**Work required**
Search the listing for the word "value" and copy every line where it turns up.

**Extracted entries**
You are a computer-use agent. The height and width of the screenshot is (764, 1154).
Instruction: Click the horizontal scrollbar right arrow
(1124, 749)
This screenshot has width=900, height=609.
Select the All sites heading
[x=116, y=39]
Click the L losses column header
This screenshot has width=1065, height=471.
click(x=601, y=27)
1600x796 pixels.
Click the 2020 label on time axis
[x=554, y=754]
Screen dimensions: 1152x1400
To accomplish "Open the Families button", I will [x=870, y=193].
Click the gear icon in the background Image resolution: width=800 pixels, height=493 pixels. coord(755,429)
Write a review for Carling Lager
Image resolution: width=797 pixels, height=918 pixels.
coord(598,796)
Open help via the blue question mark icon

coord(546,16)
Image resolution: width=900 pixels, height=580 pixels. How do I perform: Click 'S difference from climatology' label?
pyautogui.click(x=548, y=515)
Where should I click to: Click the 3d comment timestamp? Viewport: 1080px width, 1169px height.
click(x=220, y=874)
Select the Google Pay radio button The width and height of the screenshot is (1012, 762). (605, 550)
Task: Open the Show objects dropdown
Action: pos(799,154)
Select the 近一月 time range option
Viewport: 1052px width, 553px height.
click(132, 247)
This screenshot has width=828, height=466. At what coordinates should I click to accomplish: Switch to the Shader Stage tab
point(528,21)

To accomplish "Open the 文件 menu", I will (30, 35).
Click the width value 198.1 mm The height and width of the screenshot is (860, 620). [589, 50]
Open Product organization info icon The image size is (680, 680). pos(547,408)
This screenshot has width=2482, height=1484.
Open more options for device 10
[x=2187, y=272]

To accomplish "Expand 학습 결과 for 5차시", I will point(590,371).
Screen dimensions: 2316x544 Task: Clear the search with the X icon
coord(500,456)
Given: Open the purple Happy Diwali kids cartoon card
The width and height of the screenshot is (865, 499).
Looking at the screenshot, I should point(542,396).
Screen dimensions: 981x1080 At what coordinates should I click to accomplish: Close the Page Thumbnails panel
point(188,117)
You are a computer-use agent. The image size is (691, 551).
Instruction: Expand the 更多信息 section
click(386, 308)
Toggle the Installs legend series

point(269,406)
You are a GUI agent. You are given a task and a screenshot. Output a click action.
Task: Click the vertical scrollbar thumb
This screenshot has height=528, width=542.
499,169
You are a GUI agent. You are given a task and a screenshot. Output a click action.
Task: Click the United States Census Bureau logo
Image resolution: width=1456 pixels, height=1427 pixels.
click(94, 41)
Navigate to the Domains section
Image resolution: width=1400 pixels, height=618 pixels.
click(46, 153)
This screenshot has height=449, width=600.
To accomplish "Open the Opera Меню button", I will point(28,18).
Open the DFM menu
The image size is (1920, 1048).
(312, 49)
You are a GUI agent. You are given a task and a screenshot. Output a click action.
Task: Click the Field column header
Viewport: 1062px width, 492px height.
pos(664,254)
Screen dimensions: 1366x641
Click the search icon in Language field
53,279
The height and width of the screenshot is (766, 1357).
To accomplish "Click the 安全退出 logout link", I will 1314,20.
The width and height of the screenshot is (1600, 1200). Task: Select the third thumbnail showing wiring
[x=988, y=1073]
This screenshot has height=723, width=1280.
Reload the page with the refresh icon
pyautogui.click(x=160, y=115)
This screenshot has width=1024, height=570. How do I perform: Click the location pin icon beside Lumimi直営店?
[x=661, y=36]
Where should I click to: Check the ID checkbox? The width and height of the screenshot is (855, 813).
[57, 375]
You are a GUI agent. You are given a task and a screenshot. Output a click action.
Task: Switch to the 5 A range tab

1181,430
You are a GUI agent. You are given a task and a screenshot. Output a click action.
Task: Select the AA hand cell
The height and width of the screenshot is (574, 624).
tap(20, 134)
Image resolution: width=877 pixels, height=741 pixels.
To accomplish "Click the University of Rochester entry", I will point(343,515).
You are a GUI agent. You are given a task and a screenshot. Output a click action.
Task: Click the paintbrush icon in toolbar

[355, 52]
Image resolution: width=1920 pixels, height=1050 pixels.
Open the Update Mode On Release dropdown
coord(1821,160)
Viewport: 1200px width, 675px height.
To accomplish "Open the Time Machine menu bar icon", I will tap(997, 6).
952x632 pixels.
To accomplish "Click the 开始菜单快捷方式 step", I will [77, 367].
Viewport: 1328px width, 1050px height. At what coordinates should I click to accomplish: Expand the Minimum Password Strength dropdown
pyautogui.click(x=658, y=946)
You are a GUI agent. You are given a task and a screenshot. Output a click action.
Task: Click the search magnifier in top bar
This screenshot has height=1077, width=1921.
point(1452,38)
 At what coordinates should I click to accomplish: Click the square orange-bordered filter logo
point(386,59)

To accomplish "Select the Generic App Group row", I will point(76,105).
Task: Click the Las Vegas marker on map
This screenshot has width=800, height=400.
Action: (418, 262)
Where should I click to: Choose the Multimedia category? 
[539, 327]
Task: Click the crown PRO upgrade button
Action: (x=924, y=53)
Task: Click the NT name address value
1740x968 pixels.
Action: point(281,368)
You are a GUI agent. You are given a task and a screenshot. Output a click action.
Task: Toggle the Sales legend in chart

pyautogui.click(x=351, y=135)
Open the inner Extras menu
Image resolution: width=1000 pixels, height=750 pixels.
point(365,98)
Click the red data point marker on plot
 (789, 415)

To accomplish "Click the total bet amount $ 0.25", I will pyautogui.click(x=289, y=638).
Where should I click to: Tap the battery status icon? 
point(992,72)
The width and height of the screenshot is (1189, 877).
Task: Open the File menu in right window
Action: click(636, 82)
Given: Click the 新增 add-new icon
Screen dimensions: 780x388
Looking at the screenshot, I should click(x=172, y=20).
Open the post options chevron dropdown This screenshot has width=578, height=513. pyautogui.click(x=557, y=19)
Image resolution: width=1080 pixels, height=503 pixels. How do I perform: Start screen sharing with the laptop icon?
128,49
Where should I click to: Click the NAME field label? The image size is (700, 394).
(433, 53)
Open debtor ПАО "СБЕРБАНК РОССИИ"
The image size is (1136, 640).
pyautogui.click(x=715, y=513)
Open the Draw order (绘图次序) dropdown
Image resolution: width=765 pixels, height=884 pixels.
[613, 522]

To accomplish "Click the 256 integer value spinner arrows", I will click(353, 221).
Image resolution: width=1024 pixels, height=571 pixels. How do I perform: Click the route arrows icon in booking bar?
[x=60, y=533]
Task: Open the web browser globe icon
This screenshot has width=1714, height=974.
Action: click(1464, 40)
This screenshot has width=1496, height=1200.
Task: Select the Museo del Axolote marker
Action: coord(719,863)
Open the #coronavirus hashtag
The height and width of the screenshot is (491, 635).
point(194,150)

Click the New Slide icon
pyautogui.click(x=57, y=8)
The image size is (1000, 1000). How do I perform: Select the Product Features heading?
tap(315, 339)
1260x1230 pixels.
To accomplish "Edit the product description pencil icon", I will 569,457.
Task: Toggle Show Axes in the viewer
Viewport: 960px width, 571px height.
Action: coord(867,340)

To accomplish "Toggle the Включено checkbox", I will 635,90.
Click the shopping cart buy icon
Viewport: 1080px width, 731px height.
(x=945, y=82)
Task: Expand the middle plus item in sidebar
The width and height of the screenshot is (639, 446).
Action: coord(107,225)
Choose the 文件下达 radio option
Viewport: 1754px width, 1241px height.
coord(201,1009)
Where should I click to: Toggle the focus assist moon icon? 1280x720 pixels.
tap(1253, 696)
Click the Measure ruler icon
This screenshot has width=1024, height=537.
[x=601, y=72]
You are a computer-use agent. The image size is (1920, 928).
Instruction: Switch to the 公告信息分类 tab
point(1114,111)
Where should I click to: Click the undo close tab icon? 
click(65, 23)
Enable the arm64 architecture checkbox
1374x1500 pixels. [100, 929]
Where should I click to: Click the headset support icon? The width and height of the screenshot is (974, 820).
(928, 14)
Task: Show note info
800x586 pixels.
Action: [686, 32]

**Finished task**
Click the width value 198.1 mm The height and width of the screenshot is (860, 620). [589, 50]
Task: Click the NT name address value
To accomplish "Click the 256 integer value spinner arrows", I will click(353, 221).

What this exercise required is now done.